The Depressing State of Rewards Travel, in One Chart
The biggest story this year in the travel hacking space?
Without doubt, the final collapse of the rewards system we’ve known and loved — and the triumph of the revenue-based rewards system, custom-made for the stack-measuring villains of George Clooney movies about corporate greed.
None of this is a surprise: with American’s decision to join its major competitors and move to a revenue system this year, travel experts knew the end of an era had arrived. Since the advent of rewards travel, savvy budget travelers were able to find cheap tickets from Point A to Point B, and then collect their mileage points for free future travel — emphasis on the word “mileage.” If it took 500 miles to get from A to B, the traveler got 500 miles (or several times that, depending on their elite status). Now, the distance doesn’t matter — what counts is the cost of the ticket. Never has a system so clearly rewarded the overspender.
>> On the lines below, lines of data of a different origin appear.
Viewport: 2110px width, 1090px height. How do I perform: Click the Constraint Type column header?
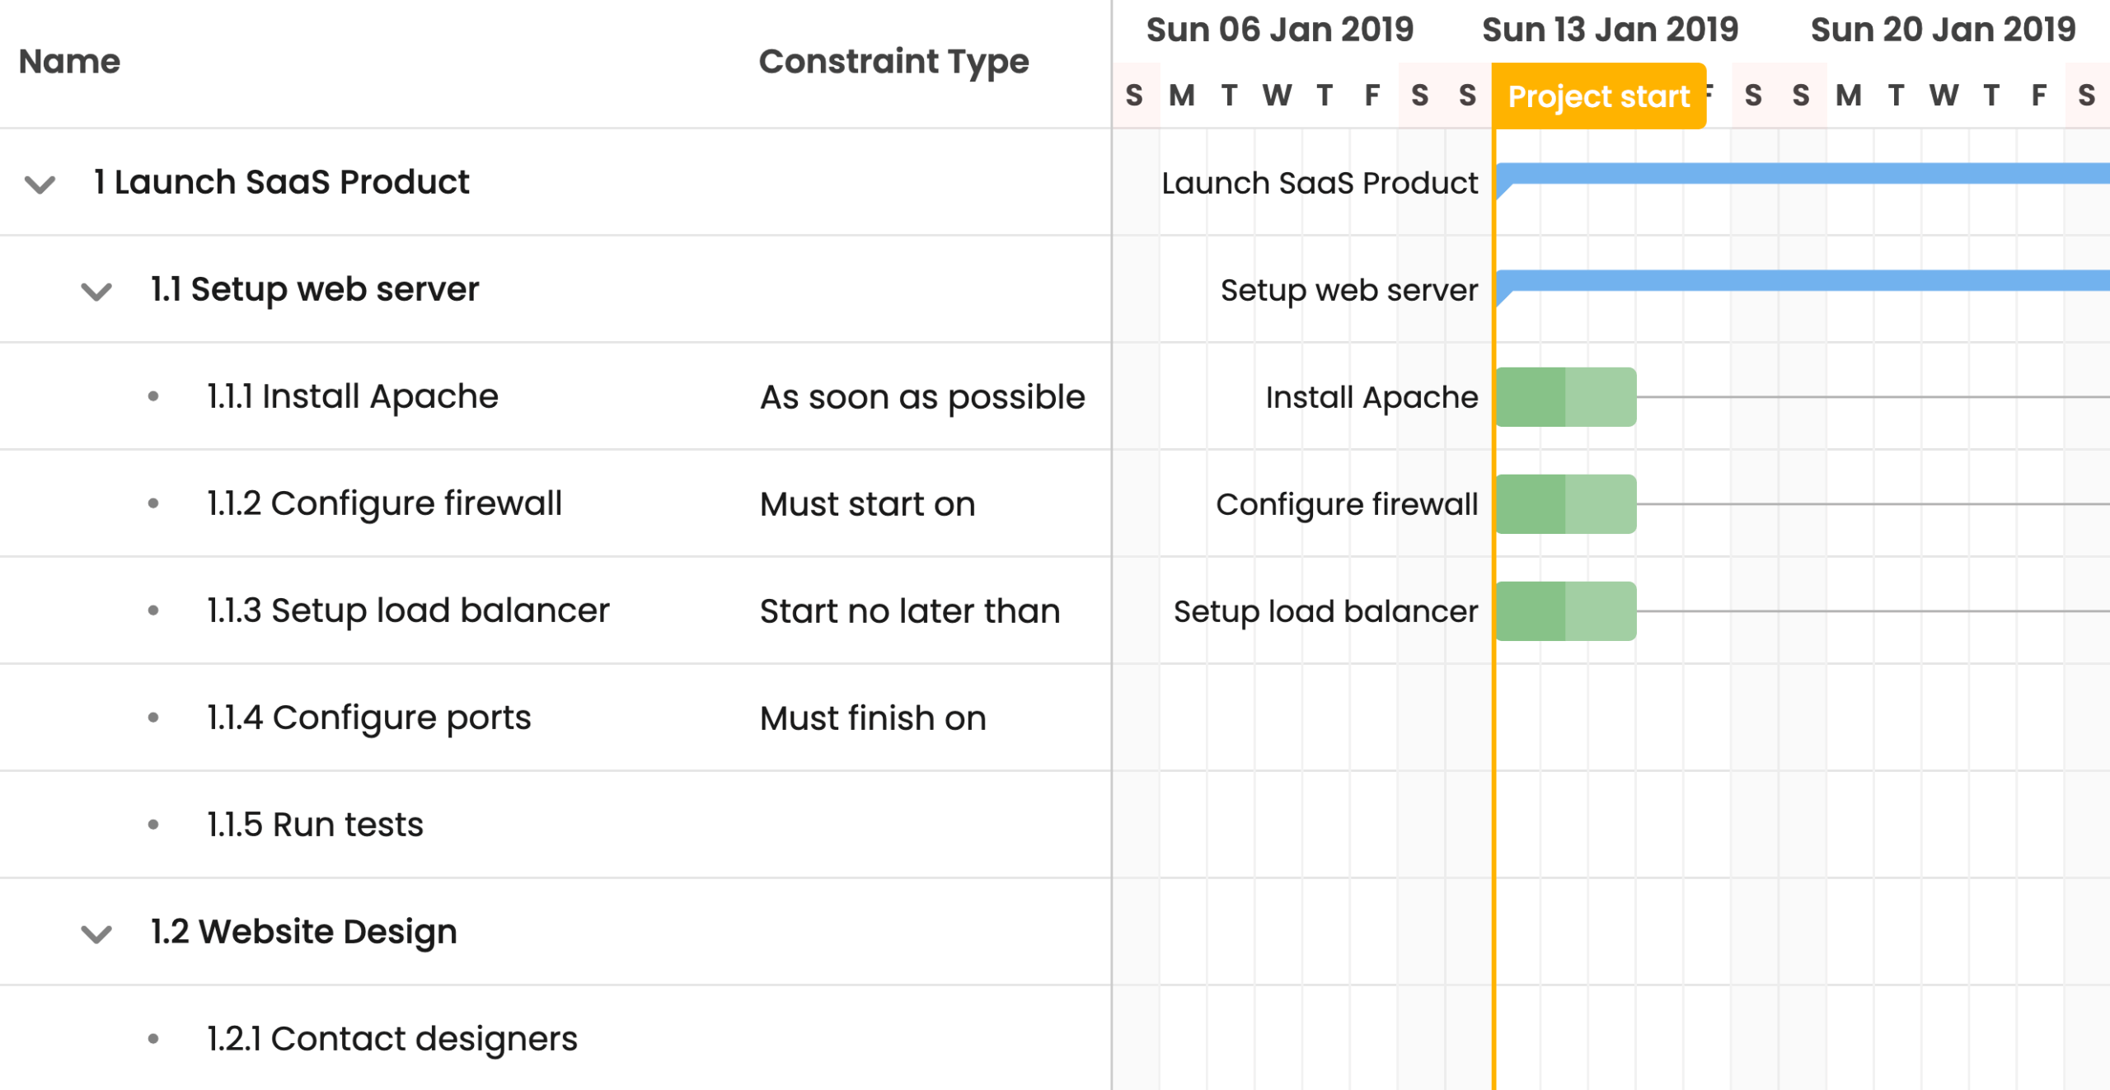[x=893, y=62]
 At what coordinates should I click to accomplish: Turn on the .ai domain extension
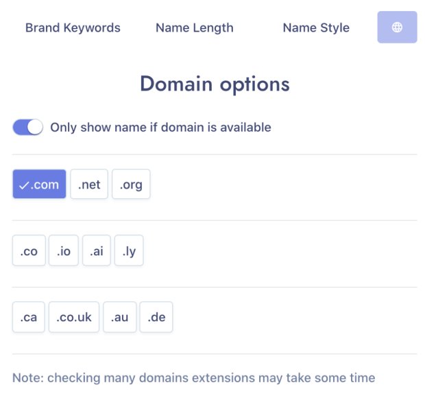97,251
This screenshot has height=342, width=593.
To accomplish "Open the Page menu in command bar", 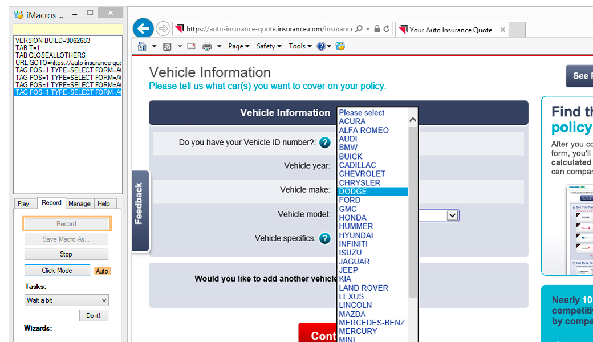I will tap(238, 46).
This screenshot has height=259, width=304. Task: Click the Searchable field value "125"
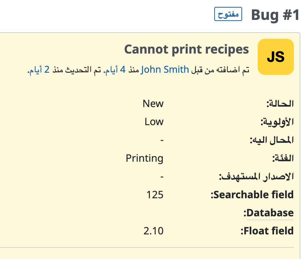click(155, 195)
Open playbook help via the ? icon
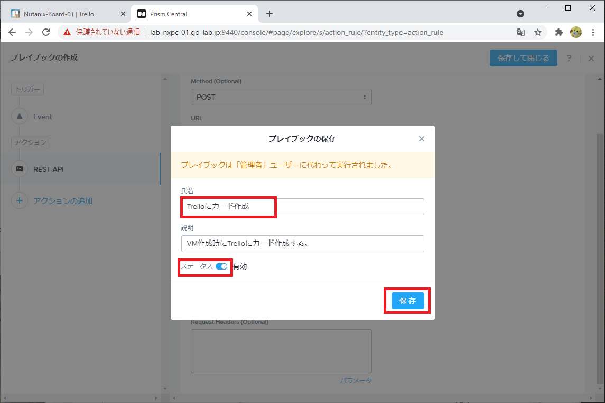Viewport: 605px width, 403px height. pyautogui.click(x=569, y=58)
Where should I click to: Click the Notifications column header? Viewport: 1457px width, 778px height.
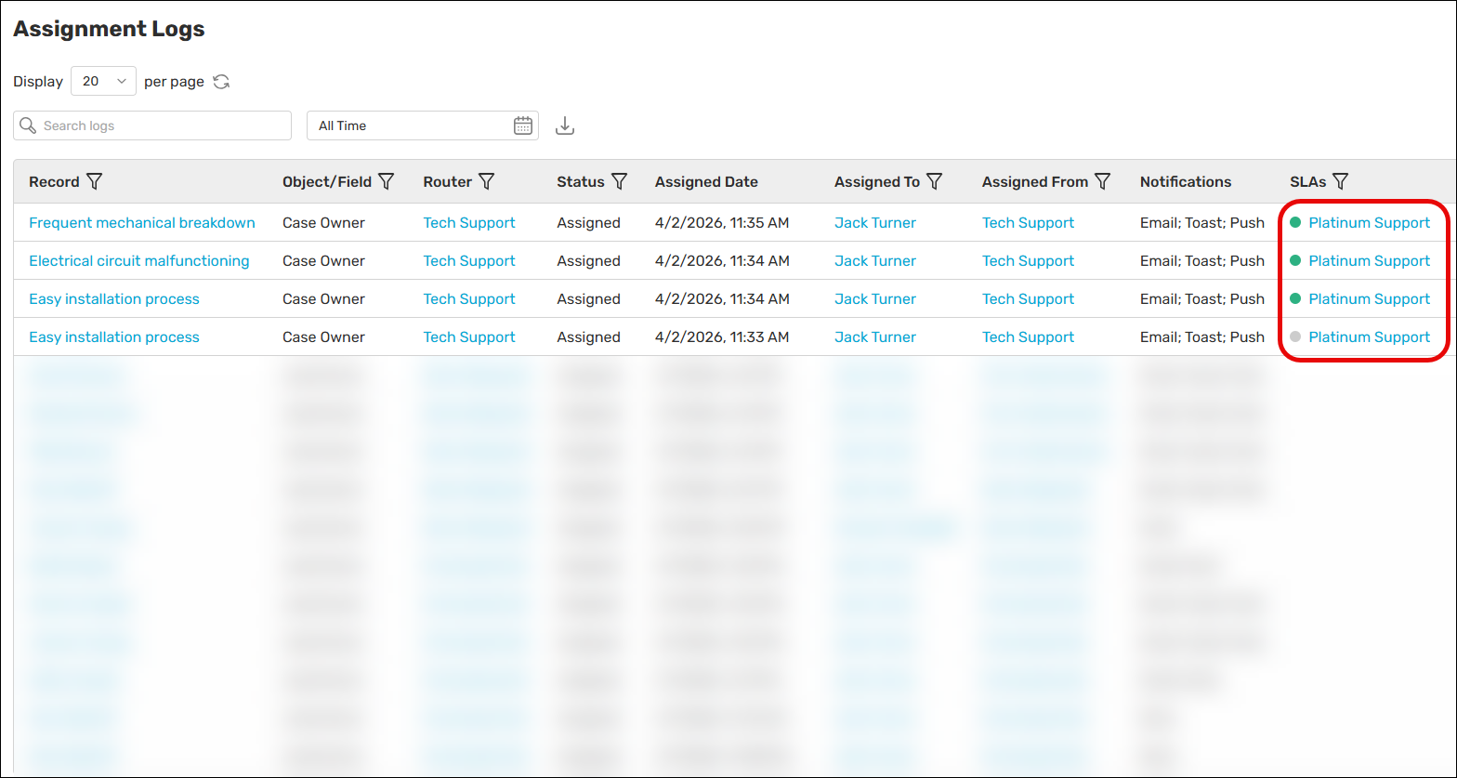coord(1185,182)
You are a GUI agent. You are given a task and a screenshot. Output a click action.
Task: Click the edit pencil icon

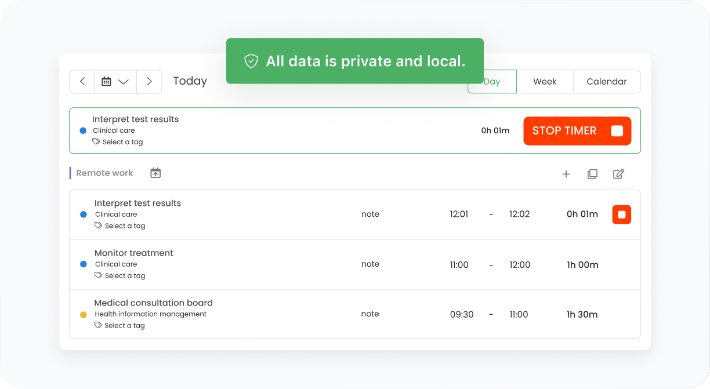click(x=618, y=174)
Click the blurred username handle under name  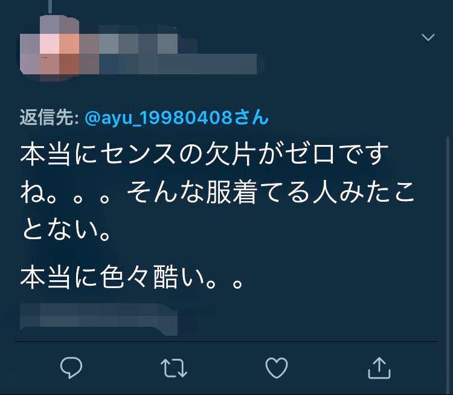[178, 63]
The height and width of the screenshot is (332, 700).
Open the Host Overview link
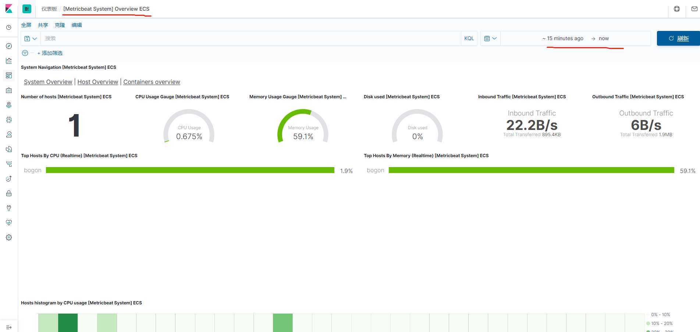(97, 82)
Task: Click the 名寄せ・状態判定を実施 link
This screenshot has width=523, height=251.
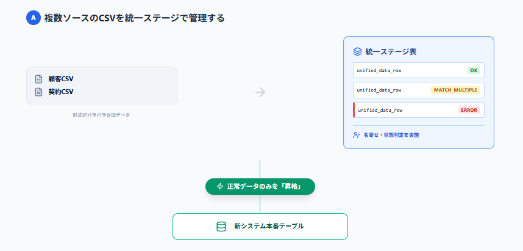Action: pyautogui.click(x=391, y=134)
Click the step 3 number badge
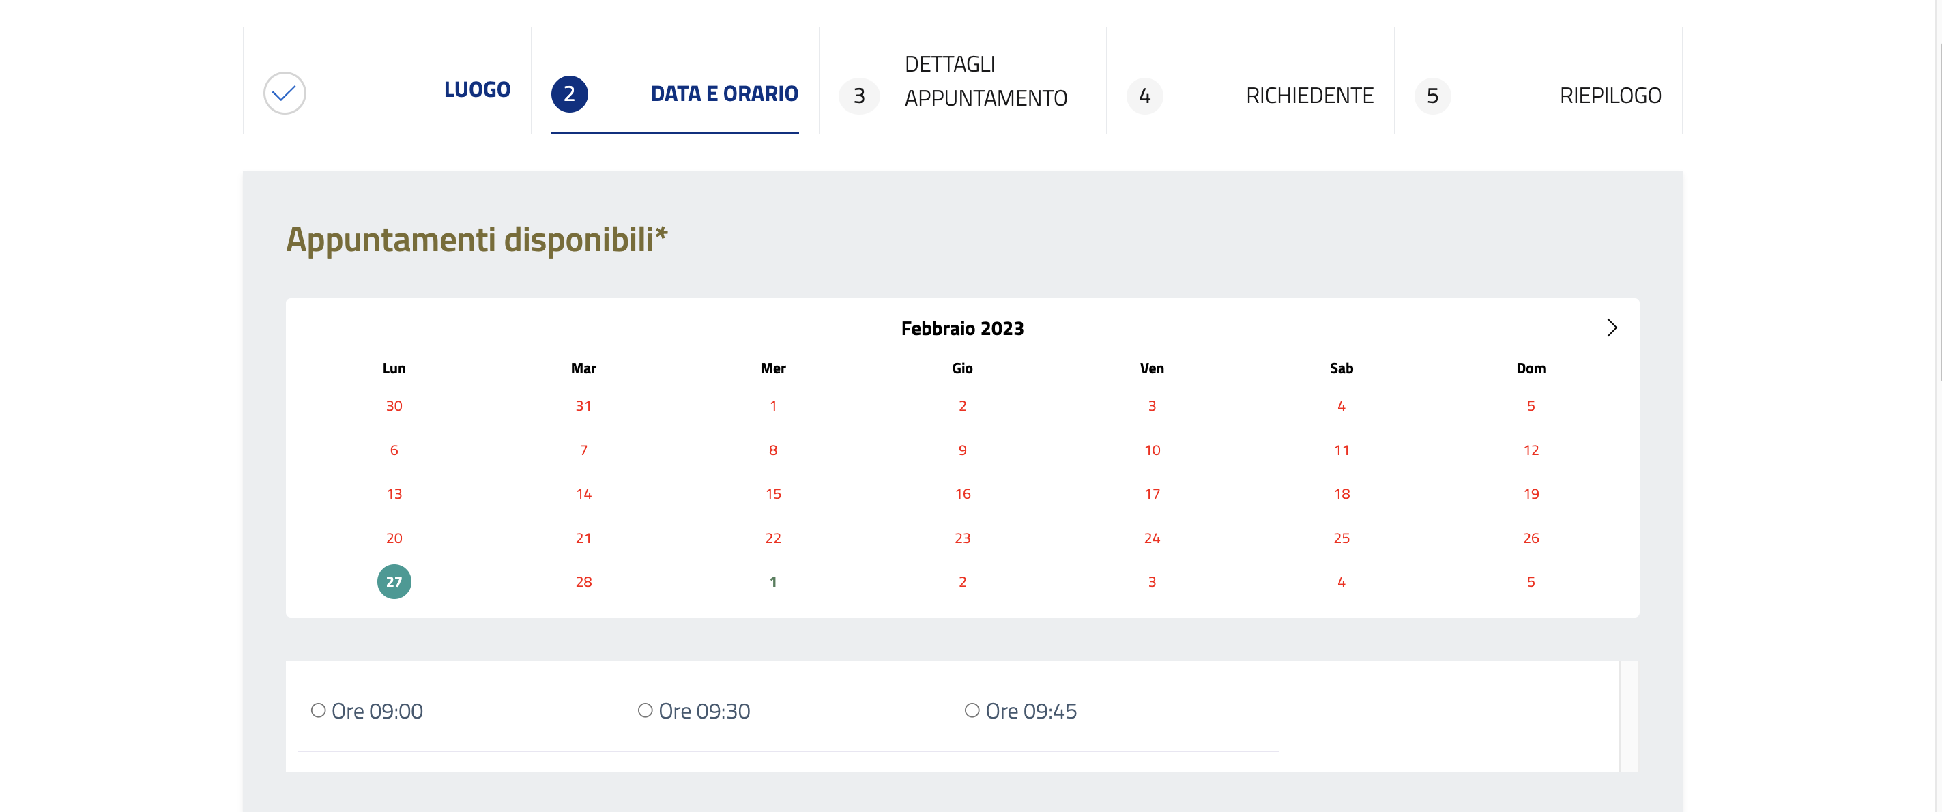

This situation is broken down in fine, depressing relief by Grant Martin at Skift, who compares a few months worth of travel as an elite flyer on American. Spoiler: revenue-based reward systems mean he, as a budget-conscious traveler, earns a fraction of what he once did. Check out his piece for a careful analysis of how it all works out — and see the graph below for the pre- and post-revenue-move results.
Table via Skift
There are still ways to game the system, but they mostly involve points-accumulating credit cards and using them for every purchase you can possibly make. Get to it, if that works for your lifestyle — or consider, as some points hackers have, giving up the game entirely — and just buying the cheapest ticket on any given carrier.